Problem description:
According to the sewage sludge landfill abstract, what was the mean particle size of the sludge at 300 days?

Selected text:
=======

Stabilization process within a sewage sludge landfill determined through both particle size distribution and content of humic substances as well as by FT-IR analysis

Abstract

Landfill is largely considered as a reliable option for sewage sludge disposal in most metropolitan areas worldwide due to the huge quantities of this waste to be disposed of and the relatively low costs of such a kind of sludge management. It has been found that the sludge in the landfill degrades rapidly and becomes stabilized within a few years. In the present study, the sludge from different landfill stages was characterized by particle size distribution, humic substances contents and elemental composition, and Fourier transform infrared spectroscopy (FT-IR), as the landfill time increased. In general, the mean particle size of the sludge increased from 37 μm at day 0 to 143 μm at 300 days and the corresponding median particle size increased from 13 to 70 μm. The stability of particle size distribution can be assessed by the mean or median particle size. The humic acid (HA) and fulvic acid (FA) contents extracted from dry sludge after different landfill periods increased from 4.2 and 2.7% of day 0 to 5.6 and 3.1%, respectively, at 400 days, thereby indicating that the stabilization process of sludge in a landfill is also a humification process. The HA samples contained more carbon and nitrogen, and less hydrogen and oxygen than the FA samples, indicating a high degree of maturity and humification of these HA samples. The FT-IR spectra indicated that easily degradable organic matter components, such as aliphatic chains and protein, were distinctly decomposed during landfill. Based on the changes in the band relative intensity, it was concluded that after 300 days in a landfill the sludge is still in the process of degradation and maturity.

=======

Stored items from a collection
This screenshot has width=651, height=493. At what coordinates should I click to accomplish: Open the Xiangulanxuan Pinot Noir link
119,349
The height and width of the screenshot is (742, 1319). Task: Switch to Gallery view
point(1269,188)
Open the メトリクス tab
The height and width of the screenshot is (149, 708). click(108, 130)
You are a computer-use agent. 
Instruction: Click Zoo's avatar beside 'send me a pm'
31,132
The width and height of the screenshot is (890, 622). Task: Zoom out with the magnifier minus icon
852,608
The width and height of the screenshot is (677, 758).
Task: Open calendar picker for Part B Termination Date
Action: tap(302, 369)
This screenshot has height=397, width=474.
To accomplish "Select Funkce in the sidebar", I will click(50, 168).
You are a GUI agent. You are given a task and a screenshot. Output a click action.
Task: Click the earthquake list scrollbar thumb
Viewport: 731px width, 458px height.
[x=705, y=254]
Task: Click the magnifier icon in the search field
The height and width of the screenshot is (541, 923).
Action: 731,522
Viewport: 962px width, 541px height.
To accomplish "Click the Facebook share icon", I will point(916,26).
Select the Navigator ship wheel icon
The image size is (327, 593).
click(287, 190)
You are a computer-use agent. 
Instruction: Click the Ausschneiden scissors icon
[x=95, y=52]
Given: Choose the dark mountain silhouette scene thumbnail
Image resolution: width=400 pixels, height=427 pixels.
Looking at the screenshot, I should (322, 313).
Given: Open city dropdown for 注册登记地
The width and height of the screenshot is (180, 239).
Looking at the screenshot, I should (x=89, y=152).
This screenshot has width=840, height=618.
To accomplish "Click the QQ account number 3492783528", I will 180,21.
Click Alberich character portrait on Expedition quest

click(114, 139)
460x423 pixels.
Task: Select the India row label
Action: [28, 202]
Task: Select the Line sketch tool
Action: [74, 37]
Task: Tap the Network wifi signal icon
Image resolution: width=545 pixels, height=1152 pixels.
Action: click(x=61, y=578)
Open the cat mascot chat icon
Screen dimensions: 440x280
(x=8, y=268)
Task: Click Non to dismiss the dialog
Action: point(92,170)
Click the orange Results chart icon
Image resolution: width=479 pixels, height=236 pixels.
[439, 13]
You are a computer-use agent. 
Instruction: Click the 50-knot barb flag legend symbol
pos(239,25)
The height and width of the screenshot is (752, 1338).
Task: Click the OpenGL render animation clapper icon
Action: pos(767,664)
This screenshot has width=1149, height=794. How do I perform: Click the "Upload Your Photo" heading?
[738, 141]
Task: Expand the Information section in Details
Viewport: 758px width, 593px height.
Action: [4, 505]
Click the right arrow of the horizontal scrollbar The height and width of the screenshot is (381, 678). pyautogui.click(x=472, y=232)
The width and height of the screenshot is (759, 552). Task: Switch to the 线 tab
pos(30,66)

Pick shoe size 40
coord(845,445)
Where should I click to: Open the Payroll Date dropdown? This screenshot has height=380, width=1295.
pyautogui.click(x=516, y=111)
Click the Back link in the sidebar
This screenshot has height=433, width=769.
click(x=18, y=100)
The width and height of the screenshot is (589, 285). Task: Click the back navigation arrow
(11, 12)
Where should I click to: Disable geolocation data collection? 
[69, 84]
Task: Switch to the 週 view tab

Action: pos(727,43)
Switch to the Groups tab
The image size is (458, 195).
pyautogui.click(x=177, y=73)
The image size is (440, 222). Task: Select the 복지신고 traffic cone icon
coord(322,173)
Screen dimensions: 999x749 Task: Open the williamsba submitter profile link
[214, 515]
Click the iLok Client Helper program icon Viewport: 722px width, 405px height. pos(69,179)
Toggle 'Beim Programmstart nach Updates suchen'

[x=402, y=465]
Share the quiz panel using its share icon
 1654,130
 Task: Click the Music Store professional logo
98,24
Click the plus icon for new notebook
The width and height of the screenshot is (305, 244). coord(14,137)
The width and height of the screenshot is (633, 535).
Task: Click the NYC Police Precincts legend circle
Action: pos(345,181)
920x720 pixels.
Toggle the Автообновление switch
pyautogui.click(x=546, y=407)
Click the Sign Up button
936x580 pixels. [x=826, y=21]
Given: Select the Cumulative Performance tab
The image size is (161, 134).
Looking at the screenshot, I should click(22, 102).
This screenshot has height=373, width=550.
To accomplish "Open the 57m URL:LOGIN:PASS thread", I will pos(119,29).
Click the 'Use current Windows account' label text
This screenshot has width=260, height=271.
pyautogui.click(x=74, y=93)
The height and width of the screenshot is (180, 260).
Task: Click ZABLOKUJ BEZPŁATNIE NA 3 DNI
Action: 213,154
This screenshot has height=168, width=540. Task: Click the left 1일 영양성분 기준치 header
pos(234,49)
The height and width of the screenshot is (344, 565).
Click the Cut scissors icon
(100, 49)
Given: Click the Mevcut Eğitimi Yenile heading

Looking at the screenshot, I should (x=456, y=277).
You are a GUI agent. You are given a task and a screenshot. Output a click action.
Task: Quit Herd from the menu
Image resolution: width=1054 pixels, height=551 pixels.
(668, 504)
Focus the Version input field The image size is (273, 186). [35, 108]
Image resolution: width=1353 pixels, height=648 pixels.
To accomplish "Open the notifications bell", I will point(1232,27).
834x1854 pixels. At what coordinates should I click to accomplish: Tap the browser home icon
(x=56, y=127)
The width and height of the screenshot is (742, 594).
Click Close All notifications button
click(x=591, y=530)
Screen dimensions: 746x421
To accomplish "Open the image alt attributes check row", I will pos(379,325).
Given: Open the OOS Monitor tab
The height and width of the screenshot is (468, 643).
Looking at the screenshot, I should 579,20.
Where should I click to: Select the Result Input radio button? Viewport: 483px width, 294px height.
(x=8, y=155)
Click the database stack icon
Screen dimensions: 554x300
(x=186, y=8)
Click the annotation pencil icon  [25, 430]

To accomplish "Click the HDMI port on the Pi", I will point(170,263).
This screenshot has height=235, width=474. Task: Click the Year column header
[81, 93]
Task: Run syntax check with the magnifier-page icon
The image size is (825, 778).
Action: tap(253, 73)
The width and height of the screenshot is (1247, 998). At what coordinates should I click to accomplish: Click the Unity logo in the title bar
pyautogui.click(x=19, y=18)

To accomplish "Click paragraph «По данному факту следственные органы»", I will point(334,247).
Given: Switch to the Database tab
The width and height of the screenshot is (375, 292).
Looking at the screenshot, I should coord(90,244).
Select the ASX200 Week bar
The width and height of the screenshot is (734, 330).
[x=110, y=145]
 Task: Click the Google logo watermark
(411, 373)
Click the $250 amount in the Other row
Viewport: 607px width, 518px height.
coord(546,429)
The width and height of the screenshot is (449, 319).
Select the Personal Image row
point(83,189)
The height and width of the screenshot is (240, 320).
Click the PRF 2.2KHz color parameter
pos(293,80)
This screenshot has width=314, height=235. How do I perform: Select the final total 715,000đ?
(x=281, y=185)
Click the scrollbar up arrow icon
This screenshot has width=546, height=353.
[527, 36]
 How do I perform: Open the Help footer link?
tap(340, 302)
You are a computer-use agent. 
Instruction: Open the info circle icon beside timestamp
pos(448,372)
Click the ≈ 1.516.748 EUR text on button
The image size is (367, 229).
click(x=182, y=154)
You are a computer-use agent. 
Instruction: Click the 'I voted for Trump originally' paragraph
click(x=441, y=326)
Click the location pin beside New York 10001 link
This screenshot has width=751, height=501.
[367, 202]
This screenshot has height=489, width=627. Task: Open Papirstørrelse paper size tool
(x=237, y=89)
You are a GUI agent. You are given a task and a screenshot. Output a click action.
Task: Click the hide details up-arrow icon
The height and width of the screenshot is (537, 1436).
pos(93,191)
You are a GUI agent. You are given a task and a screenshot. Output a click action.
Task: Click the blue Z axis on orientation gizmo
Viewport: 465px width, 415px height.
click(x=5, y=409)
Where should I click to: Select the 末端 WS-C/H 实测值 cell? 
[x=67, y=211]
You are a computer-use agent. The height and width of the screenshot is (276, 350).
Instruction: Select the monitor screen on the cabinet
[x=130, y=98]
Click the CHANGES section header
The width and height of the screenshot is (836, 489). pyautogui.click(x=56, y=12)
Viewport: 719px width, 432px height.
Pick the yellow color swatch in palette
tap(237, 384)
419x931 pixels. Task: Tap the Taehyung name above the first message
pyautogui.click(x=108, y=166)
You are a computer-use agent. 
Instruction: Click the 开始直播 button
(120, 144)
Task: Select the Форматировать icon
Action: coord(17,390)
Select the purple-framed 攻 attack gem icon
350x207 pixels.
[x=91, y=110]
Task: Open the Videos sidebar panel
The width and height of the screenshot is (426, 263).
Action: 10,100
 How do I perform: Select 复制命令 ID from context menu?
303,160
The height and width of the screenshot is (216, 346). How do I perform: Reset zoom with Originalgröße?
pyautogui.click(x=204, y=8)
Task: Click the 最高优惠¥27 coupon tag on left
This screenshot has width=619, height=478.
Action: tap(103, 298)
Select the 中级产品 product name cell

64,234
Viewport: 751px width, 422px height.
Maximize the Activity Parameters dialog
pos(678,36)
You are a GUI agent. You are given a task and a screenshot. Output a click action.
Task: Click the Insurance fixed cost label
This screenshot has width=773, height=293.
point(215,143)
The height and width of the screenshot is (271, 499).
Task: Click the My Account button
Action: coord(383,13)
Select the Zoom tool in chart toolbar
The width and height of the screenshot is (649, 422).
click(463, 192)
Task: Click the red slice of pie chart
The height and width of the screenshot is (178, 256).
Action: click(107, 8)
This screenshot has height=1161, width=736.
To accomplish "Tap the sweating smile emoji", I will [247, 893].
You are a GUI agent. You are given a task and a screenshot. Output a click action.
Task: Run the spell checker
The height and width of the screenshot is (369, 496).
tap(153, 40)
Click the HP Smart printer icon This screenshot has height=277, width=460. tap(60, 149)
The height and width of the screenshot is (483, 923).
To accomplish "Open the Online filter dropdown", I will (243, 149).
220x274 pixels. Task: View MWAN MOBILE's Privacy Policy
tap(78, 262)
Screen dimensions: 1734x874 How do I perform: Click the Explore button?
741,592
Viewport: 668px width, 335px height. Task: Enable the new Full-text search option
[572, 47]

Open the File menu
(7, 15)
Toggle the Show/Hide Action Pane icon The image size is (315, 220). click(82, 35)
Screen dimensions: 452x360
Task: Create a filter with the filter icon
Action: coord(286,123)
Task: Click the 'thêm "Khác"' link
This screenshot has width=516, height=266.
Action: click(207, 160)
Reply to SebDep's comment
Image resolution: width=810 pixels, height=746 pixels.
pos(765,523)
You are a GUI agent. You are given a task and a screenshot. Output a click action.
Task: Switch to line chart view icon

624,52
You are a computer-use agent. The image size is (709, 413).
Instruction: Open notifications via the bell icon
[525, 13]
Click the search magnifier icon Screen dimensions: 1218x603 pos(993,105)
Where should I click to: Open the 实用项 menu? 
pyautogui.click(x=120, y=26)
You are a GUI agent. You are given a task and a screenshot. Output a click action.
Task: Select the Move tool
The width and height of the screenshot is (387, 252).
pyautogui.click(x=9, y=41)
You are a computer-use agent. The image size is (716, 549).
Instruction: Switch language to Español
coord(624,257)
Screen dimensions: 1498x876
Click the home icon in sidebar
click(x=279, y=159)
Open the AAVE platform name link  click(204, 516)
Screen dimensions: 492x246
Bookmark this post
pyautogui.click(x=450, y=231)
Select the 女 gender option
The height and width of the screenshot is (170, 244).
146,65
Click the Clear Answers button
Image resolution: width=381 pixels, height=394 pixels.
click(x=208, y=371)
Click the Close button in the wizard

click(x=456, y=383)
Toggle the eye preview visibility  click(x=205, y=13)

=======

Written reply:
143 μm